Instability of the OSI Layer-2 Bridging

Event Year: 2004 Reliability: Confirmed
Country: Switzerland
Industry Type: Other

The current campus network infrastructure allows bridging of non-IP protocols (ISO, AIX,..) in parallel to the IP protocols by using dedicated virtual networks. For the ISO-protocol (OSI layer-2) a loop-less architecture is automatically configured by the corresponding switches, with one switch as master. The master is auto-negotiated by determining the switch with the highest (?) MAC address plus the highest internal “administrator level” (default is 128; master is 240; maximum is 255, but however, not compatible with all switch models). A watchdog signal issued every 45s verifies the proper functioning of the master. A change of master takes about 30s for all switches to adjust themselves to the new master configuration. No other traffic is exchanged during that time.

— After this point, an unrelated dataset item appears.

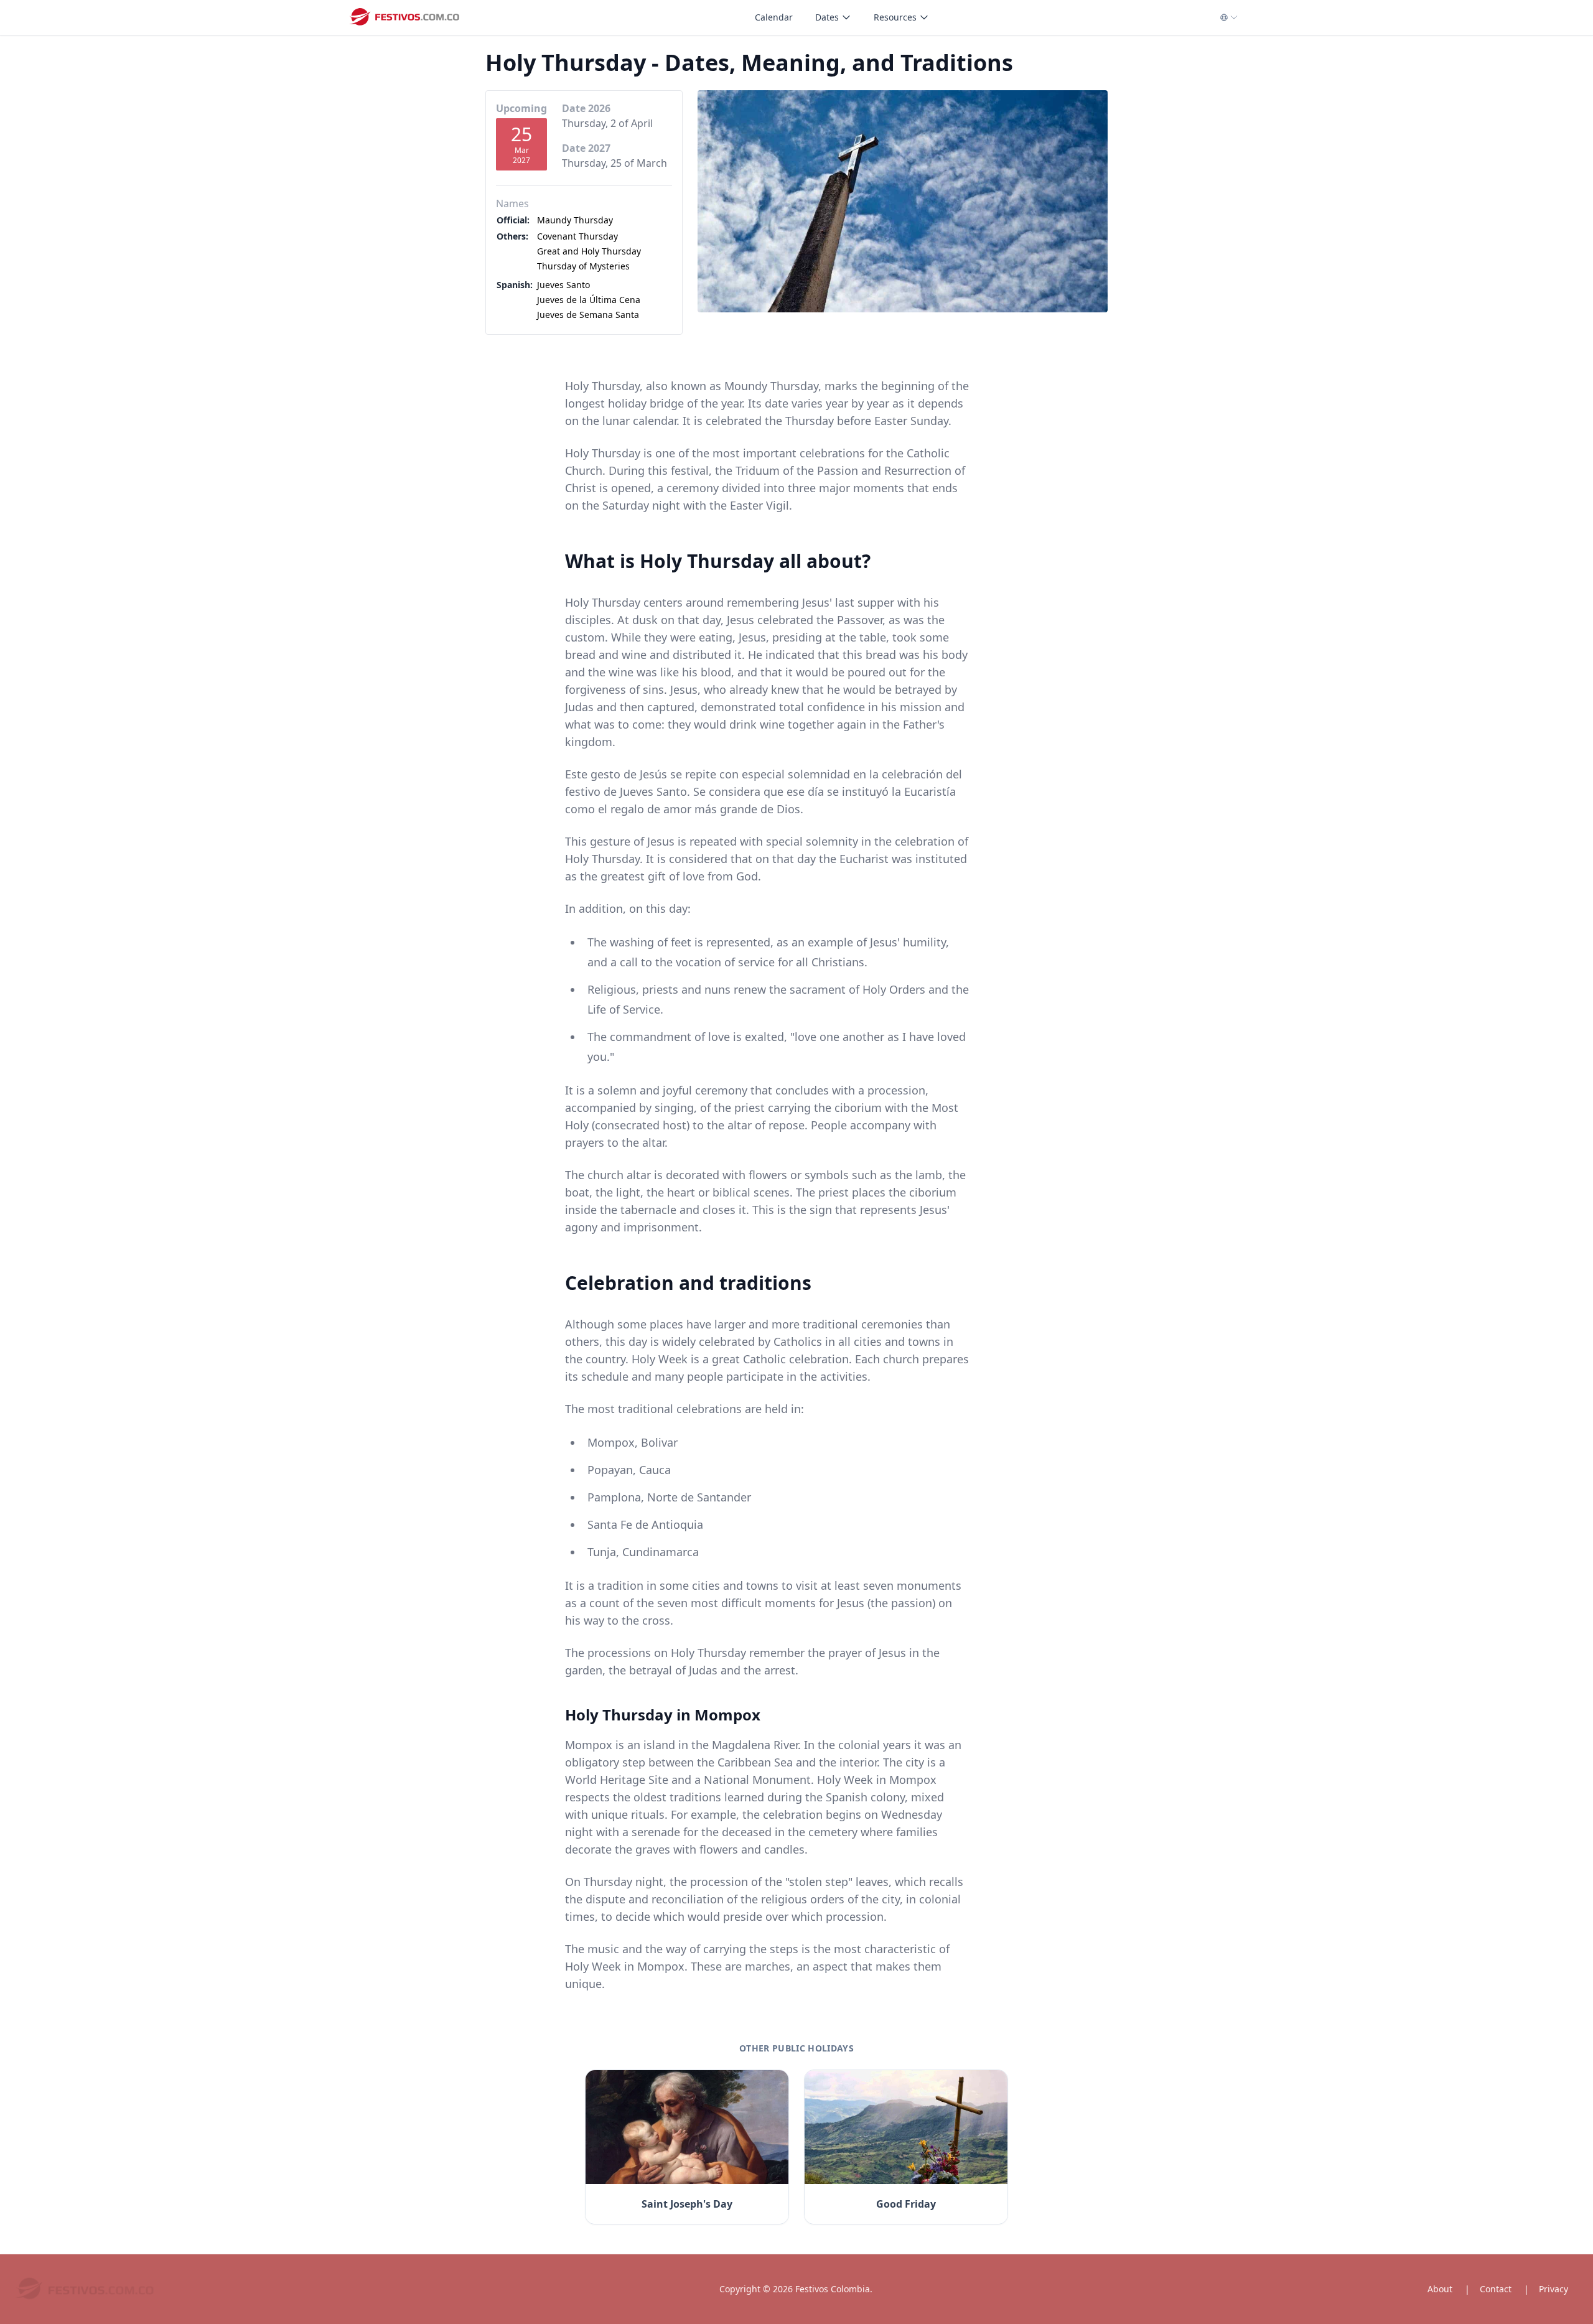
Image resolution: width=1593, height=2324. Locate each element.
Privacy (1553, 2289)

At the time of the incident, an old (2yrs) Cisco switch was master. Because of increased traffic in a remote part of the production network, a hub had been replaced by a new switch. The MAC address of this switch was rather high, such that it became number two in the hierarchy of the master switches. The Cisco switch was still number one. Due to an instability of the later ( i.e. its alive signals were not strong enough to be received by the new switch, which was far away), the new switch took over mastership, but was not able to determine the full network topology. Thus, it went to “listen”-mode, during which the Cisco switch took over again. This swapping of mastership continued and blocked all other traffic, because of the re-configuration latency, until the problem has been isolated and fixed.


The traffic outage blocked the control of the important production facilities for several hours.

Action Description: A temporary solution has been the addition of a second dedicated switch near by (and thus being able to detect the Cisco switch) with a high MAC address and an "administration level", such that it will definitively take over from the Cisco switch in case of its failure. In addition, external production switches are denied access in the auto-negotiation task. A final solution will be the exclusion of all non-IP protocols from the campus network, which might come by the end of 2004.